Take alcohol. What are the effects of alcohol? Well they are many and varied, according to scientists and doctors, low levels of some alcohol can actually be beneficial as a prevention against heart attacks. High levels will ruin your health, and we probably agree that alcohol will give you a higher level of confidence, and relax you.

But… does it make you happy? This is a complex question. In my experience, alcohol exaggerates moods, so miserable people become more miserable, and happier people get more happy. The problem is, this is a bit of a personal opinion, and not easily explained in game terms. In the simplistic fashion of a sim game, alcohol makes you happy, albeit at the cost of reducing your concentration, and having potential health effects.

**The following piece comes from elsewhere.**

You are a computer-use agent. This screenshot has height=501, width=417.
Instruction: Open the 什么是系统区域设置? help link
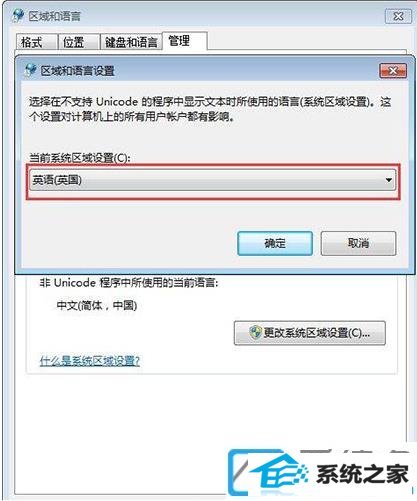pos(90,360)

So I find myself wrestling with how to set the numbers in Kudos 2. Right now, you get a confidence and relaxation boost automatically from all alcohol, but only deliberately chosen alcohol in restaurants directly makes you happy. The happiness associated with alcohol from a bar or a wine and cheese evening is factored in with the other effects. If this seems slightly woolly, and not 100% accurate, it isn’t, but that’s game design. The problem is, you could add more and mroe complexity until the game took 20 years to make and a manual like a phone directory to play it. The trick is making the effects in the game seem just real enough to suspend disbelief, whilst still keeping it as just a game, and not an exercise in statistics.

Tis a fine balance…

Kudos 2 design update

I’m now firmly at the ‘play the game until you detect an imbalance, then make a note and fix it’ stage. This can be a tad dull, because you are playing to test, not to have fun. The truly great news is that despite playing the game for hours at a time

1) It never has any performance problems of any sort ever, even in debug and

2) It never crashes.

I currently have a little list of niggles to fix for tonight and tomorrow like this:

todo : check that people get bored with an event even if you didn’t show up.
if you ignore a phone ring and go to the next day, its visually still flashing.
birthday screen friend description can be blank!
dog status text runs out of room.
I need new button graphics for graph screen
muscles should degrade slower
motorbike should give you some kudos or charisma or confidence
I maybe need some alert sound if dog fights off a burglar
might be funny to slightly stretch and squash avatars with weight.
paint ball gun needs a use button, for all year round.
dogs never eat any food.

I also have just one biggish design issue. Acting jobs last forevere, and as they have no promotions, you can get into condition for the job then ‘let yourself go’. I can’t decide right now whether to make the jobs a finite length (as in kudos 2). or have you sacked if your performance (job suitability in effect) falls below a certain level. Both ideas require horrid custom coding, but I thuink they are important to making the acting career more playable.

Today I also got some more NPC artwork, and switched payment providers abck to BMT. It’s all in a good cause (getting the best deal, and the best customer service for people buying the games).